The Daily Mail and others have recently been fomenting anxiety to do with smart metering. A spy in every home! The energy companies will know when you have a poo! Etc. There’s no questions that privacy is a critical issue for smart metering. But the recent media hysteria has been extremely unhelpful in promoting reasonable discussion.
Darren over at Bealers.com has written up an excellent summary of smart metering privacy facts. Worth a read.
Here’s the upshot:
- Protection in addition to the Data Protection Act is on the way, but not yet finalised. Upcoming DECC proposals must clarify issues such as police access to data.
- If you sample meter data every 2 seconds and throw several post docs at it, you might be able to work out what TV show someone is watching…
- …but in the UK, suppliers will only be able to capture half hourly data and only if you opt in.
- Unless you tell them otherwise, power companies can only collect daily aggregated data.
- The biggest danger of “spying” through analysis of consumption data is likely to arise from people providing their own metering data to third parties.
Importantly, the power companies will not be able to work out when you’re having a poo. And more to the point they won’t care. Man, that is some Freudian paranoia going on there.
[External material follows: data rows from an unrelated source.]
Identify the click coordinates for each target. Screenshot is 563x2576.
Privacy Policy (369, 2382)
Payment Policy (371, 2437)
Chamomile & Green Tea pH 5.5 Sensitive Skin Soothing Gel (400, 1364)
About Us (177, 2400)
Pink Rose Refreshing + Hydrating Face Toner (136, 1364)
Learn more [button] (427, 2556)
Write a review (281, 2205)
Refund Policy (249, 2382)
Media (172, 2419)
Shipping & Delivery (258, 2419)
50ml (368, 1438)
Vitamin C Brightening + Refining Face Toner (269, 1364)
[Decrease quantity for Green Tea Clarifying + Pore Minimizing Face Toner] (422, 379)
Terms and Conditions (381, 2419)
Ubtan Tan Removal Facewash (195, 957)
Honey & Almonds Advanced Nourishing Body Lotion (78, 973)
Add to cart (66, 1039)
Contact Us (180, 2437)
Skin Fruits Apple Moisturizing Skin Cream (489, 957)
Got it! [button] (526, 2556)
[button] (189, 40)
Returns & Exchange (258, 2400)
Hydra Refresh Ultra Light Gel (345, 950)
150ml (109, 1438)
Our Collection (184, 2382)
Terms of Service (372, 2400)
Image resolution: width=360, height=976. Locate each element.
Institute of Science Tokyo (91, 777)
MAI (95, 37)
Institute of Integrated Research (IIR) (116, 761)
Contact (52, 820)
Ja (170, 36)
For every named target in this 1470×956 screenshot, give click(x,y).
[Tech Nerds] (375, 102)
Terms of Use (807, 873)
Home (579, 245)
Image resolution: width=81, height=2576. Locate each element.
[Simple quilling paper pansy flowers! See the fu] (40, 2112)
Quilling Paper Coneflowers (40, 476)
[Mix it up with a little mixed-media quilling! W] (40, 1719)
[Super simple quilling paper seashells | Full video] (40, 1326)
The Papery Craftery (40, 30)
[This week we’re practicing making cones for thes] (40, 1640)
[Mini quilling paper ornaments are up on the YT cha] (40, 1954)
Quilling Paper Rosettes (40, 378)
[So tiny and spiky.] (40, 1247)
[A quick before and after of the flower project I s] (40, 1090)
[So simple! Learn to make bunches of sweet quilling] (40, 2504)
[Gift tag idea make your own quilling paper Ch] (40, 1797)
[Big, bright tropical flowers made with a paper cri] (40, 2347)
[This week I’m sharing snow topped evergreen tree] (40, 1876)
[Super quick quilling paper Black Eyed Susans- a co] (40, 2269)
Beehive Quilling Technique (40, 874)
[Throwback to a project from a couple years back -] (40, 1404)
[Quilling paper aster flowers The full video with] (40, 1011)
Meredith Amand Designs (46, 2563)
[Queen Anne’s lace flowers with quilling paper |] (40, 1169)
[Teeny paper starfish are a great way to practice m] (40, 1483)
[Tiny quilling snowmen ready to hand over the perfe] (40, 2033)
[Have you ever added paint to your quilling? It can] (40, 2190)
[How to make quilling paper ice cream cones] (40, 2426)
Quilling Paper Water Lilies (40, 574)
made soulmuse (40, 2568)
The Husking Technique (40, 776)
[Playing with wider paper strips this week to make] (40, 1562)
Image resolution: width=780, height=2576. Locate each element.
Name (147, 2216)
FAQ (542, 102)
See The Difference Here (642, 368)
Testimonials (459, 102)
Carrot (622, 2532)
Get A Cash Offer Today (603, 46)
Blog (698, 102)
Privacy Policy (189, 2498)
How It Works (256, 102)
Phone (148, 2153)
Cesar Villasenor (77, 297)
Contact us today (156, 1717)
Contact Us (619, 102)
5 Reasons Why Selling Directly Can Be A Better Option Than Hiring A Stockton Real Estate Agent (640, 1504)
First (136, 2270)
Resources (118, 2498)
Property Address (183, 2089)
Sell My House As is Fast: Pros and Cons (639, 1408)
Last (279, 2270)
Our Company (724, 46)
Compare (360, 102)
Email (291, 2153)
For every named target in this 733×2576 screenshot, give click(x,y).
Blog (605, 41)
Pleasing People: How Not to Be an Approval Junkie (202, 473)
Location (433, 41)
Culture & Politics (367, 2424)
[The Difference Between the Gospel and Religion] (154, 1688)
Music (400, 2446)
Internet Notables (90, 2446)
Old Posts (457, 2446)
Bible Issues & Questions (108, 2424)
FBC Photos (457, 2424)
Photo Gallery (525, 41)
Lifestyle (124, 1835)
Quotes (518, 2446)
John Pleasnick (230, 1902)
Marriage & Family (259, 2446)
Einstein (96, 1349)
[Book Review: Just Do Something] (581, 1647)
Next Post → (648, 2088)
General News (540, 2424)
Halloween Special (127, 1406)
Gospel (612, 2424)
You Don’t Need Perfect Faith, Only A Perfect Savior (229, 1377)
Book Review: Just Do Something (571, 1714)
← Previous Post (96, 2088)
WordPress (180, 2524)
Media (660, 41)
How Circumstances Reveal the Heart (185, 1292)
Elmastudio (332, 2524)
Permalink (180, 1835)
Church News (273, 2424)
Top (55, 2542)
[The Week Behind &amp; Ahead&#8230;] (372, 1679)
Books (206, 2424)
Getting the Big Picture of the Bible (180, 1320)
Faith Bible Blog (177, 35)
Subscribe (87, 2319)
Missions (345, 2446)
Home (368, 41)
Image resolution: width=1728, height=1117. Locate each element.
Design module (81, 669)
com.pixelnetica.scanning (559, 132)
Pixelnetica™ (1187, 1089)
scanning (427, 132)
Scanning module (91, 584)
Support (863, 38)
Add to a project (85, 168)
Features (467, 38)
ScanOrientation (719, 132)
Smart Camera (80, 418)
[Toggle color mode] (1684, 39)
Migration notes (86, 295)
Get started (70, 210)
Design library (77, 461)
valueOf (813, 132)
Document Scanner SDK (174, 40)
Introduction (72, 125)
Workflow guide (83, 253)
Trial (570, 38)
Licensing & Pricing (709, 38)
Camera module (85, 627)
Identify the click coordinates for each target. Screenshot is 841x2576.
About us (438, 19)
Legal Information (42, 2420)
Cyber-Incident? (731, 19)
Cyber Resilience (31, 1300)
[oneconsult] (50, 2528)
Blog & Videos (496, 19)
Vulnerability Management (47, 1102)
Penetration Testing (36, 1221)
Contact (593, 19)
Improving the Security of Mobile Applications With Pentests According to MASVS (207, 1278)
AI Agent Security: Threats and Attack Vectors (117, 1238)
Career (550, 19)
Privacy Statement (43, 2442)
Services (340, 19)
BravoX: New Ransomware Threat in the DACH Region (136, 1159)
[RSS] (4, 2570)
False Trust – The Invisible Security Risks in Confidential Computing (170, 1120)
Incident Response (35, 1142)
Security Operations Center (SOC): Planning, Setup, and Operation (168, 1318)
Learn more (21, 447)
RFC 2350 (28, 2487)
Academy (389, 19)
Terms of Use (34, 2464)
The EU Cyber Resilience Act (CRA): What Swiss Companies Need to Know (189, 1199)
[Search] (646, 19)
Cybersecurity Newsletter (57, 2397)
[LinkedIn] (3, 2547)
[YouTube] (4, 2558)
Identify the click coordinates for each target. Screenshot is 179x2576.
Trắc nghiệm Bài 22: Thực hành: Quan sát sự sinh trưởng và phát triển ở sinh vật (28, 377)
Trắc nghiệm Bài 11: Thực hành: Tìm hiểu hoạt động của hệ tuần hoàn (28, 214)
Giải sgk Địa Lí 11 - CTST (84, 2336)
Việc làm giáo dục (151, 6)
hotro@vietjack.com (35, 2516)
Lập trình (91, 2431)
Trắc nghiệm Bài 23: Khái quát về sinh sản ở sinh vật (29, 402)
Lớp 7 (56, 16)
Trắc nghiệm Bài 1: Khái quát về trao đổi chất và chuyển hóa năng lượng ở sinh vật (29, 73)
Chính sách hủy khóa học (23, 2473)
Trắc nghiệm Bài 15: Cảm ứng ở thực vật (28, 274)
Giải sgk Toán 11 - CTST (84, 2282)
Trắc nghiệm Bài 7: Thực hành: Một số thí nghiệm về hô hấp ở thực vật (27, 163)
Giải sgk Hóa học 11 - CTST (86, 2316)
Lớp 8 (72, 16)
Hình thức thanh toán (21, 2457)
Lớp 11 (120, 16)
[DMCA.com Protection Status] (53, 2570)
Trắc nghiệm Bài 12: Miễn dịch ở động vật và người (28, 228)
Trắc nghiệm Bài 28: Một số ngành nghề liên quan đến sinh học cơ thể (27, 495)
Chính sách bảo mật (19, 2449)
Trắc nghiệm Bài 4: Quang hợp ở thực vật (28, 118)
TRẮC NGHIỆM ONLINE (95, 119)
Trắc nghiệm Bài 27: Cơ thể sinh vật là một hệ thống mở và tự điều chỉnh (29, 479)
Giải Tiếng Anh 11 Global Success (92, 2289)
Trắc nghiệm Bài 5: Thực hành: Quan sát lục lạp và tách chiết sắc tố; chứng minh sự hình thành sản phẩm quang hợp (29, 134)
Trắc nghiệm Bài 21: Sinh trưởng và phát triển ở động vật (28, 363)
As part of modern life we all need to develop the skills required to protect our personal data. Managing our own energy consumption data will be an important part of this. But before people get too worked up and do something crazy (like buy a copy of the Daily Mail), they might want to consider just how much personal information they’re already putting into the public domain. I’d love to write more on this but I have to go. #JustHavingAPoo
It’s poolitical correctness gone mad!
So does this mean that I have to fork out for a separate meter to monitor my toilet habits now.